The 90-second wait was the bridge between a theoretical insight about expert parallelism and a practical breakthrough in throughput. It demonstrates a pattern that recurs throughout the session: careful source code analysis to understand constraints, hypothesis formation about alternative configurations, and then empirical validation through deployment. The health check loop is the moment of truth — the point where reasoning meets reality.

Reflections on the Thinking Process

The assistant's thinking in the messages leading up to this one ([msg 2303] through [msg 2327]) reveals a systematic, methodical approach. It begins by checking divisibility constraints (TP=6 fails on KV heads). It then explores the vLLM codebase, tracing through parallel_state.py, fused_moe/layer.py, fused_moe/config.py, and quantization/utils/fp8_utils.py to understand how EP and TP interact. It discovers the documentation comment explaining that EP overrides TP for MoE layers.
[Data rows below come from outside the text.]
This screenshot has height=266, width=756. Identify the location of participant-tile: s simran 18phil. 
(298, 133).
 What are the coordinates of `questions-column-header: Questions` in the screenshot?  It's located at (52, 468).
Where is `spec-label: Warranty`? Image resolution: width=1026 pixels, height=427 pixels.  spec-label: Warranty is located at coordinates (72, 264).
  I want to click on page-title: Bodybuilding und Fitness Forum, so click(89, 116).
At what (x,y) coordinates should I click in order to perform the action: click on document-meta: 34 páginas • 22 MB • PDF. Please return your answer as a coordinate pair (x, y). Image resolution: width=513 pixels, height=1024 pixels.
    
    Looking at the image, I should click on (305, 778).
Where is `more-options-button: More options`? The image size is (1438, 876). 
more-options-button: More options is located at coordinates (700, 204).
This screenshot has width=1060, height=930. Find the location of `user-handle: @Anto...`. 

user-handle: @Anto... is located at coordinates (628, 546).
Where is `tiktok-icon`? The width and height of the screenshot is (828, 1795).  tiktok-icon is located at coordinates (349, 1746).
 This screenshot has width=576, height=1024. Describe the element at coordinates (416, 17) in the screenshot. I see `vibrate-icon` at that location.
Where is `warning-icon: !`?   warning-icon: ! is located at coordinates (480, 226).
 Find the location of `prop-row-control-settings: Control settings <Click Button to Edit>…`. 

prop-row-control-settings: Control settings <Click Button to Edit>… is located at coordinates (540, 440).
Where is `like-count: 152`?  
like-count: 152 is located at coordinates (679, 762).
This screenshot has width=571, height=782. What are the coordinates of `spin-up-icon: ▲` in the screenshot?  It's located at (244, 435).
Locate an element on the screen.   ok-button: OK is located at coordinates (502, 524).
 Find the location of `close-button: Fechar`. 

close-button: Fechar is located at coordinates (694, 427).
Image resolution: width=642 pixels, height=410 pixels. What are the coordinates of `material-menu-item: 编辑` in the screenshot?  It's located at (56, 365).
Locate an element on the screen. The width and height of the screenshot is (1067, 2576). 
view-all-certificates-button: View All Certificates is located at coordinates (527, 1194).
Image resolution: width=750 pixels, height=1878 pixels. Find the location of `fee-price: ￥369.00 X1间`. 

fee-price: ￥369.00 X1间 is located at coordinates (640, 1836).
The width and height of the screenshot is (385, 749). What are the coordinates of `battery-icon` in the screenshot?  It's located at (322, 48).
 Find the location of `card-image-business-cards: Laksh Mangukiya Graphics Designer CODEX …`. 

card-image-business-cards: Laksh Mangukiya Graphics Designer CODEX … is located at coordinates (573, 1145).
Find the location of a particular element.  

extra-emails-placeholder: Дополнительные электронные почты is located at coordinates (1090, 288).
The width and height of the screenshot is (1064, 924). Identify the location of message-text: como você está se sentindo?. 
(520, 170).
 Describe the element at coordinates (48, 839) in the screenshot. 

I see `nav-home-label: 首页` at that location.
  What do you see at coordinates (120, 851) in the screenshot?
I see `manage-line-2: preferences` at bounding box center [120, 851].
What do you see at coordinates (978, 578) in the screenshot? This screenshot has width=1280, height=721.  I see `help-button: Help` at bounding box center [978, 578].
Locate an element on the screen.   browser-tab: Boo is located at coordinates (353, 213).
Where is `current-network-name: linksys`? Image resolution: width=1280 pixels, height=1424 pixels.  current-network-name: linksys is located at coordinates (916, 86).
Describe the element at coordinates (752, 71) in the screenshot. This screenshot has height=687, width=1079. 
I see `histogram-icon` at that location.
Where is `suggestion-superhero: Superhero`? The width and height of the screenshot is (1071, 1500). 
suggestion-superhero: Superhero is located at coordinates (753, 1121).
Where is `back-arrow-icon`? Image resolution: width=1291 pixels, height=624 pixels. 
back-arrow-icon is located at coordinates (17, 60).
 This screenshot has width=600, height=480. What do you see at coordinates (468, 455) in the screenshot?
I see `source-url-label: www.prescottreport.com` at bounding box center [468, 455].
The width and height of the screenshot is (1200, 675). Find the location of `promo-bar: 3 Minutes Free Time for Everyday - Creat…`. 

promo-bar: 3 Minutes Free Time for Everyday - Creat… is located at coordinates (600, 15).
It tests TP=2+EP and hits OOM, learning that EP group = TP group in vLLM's current implementation. It synthesizes these findings into the hypothesis that TP=8+EP will work because: (a) attention dimensions are divisible by 8, (b) expert weights won't be TP-sharded so the FP8 alignment constraint won't fire, and (c) 8 GPUs provide enough aggregate memory.

The wait loop in message 2328 is the culmination of this reasoning chain. It is not a random test — it is a deliberate experiment designed to validate a specific hypothesis. The "READY after ~90s" output is the experimental result, and it confirms the hypothesis. This is the scientific method applied to systems engineering: observe, hypothesize, predict, test, confirm.

Conclusion

A 90-second wait for an HTTP 200 response is, in isolation, a trivial event. But in the context of deploying trillion-parameter language models on cutting-edge hardware, it represents the successful resolution of a complex constraint satisfaction problem. The assistant had to navigate divisibility rules, quantization block sizes, memory budgets, and vLLM's internal parallelism model to arrive at a configuration that worked. Message 2328 is the moment that configuration was proven viable — and it unlocked throughput numbers that would define the rest of the session.